Call assembly in buffer in C

Is this possible?
I want to place intel assembly code into a char buffer, and then execute that code from within a C program
If I placed the assembly code into a buffer, could I cast it into a function pointer and call that?
I am using GCC and linux

Do you want to execute Intel assembly code or machine code? If you want to execute machine code, then yes, you can, provided that the memory page the character buffer is on is not marked NX (no execute).
If you're talking about assembly code, then no, you would first need to run the code through an assembler (on Un*x systems the standard one is typically called as; on Linux, this should be the same as gas) and then run the resulting machine code.

Yes you could. Infact that is how a buffer overflow attack could work. For more information google buffer overflow attacks.
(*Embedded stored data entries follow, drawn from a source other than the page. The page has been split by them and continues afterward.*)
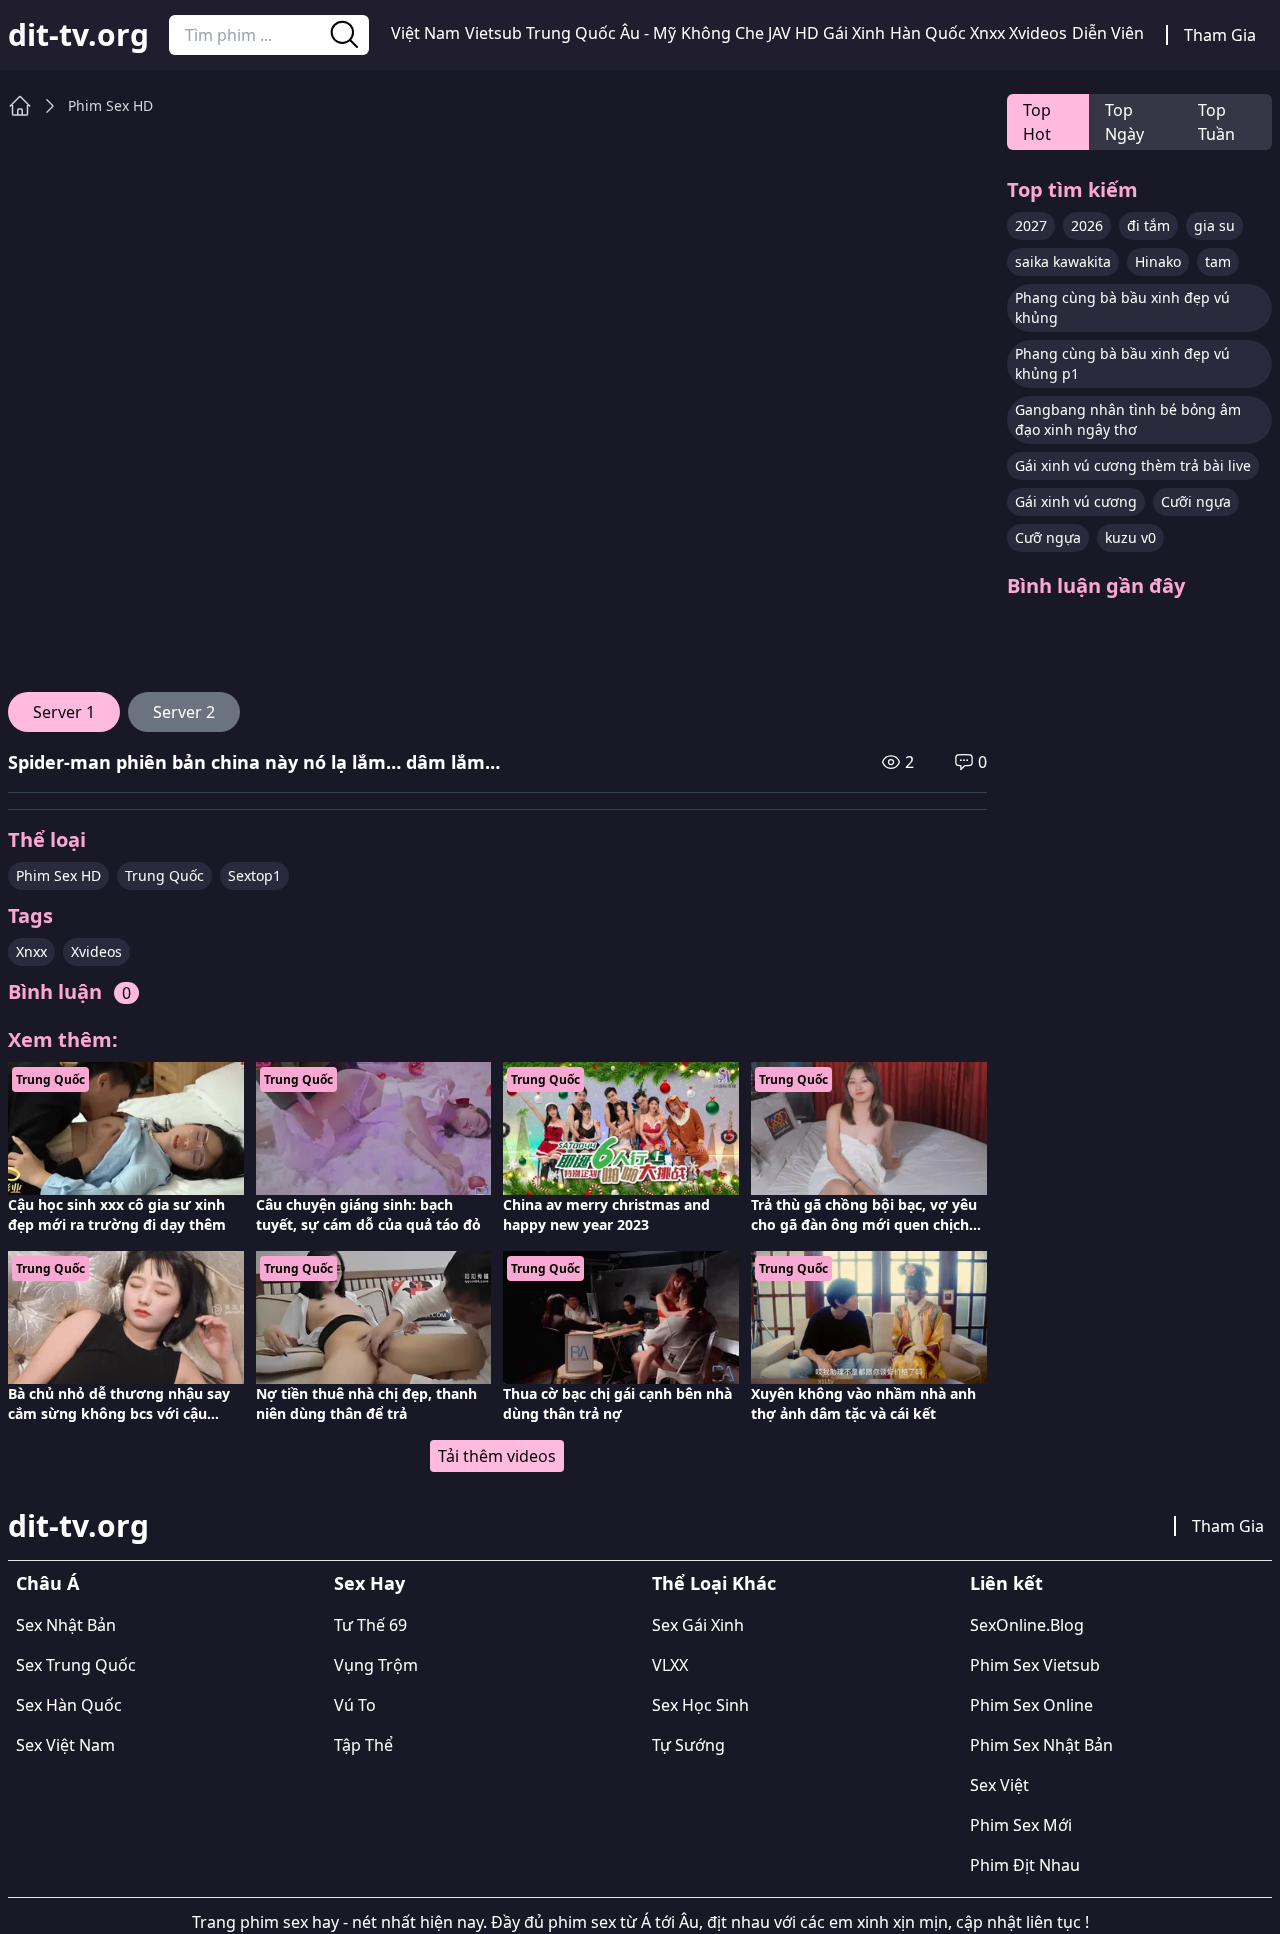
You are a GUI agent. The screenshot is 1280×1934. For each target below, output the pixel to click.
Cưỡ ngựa (1048, 537)
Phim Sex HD (110, 105)
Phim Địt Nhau (1025, 1865)
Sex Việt (999, 1785)
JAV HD (793, 33)
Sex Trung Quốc (76, 1665)
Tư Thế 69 (370, 1625)
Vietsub (493, 33)
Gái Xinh (854, 33)
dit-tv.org (78, 35)
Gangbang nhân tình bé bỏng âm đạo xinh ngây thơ (1128, 419)
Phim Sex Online (1031, 1705)
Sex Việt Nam (65, 1745)
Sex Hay (369, 1583)
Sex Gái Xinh (698, 1625)
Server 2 (184, 712)
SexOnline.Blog (1027, 1625)
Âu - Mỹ (648, 33)
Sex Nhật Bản (66, 1625)
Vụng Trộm (376, 1665)
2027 (1031, 225)
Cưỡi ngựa (1196, 501)
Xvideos (1038, 33)
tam (1218, 261)
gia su (1214, 225)
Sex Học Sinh (700, 1705)
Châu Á (47, 1583)
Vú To (355, 1705)
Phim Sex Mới (1021, 1825)
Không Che (722, 33)
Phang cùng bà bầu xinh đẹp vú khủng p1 (1122, 363)
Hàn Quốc (928, 33)
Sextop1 (254, 875)
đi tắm (1148, 225)
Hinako (1158, 261)
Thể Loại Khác (714, 1583)
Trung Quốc (571, 33)
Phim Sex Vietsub (1035, 1665)
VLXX (670, 1665)
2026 (1087, 225)
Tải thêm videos (497, 1456)
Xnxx (987, 33)
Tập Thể (363, 1745)
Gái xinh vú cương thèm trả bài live (1133, 465)
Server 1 (64, 712)
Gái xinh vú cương (1076, 501)
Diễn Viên (1108, 33)
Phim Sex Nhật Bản (1041, 1745)
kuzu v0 (1130, 537)
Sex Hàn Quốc (69, 1705)
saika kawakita (1063, 261)
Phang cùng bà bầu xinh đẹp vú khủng (1122, 307)
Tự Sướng (688, 1745)
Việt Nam (425, 33)
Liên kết (1006, 1583)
Breaking execution into direct assembly will always work (so long as the assembly is correct).

Perhaps Google can help you write a buffer overflow exploit?

Maybe -- the syntax is:
char buff[/* enough space */];
/* fill in buff with the right opcodes that conform to the Linux ABI */
((void (*)()) buff) ();
The problem is the modern x64's have a mode called "W^X" or "NX bit" which prevents the above code from executing from data pointers. There are APIs for dealing with this, but I am not familiar with the Linux one; a little googling seems to indicate that you actually mark your .o files at link time wanting to disable the NX bit. That seems like a bad idea to me (it seems instead that you should be able to, at run time, promote a data region to be executable, or allocate a writable region from a runnable region of memory; but hey, that's just my opinion -- maybe its really hard to do that.)
Assuming you don't have a NX bit or W^X issue, then just do that cast above and have a ball.

This actually works about the way you'd expect, as long as you get the function pointer syntax right. Other than security exploits, you can use this technique for performance optimization.
I should know better than to type code in with my phone, but...
unsigned char buffer[]={blah, blah, blah ...};
void (*p)() = (void (*))buffer;
p();

If you want to execute something like "pop %[register] push %[register]" as you write in your comment, yes, this is possible, but it isn't easy.
You need to either write an assembler or embed an open source assembler in your application. You feed your assembler with your char array, create the machine code (preferably PIC code, so you can omit the linking and relocating) in an other buffer and execute code in this buffer via a function pointer.
If you can guarantee there is an "as" or "gas" on the platform you run the code, you might get away with a quick and dirty hack to call "as" with your code piped in and the object code piped out.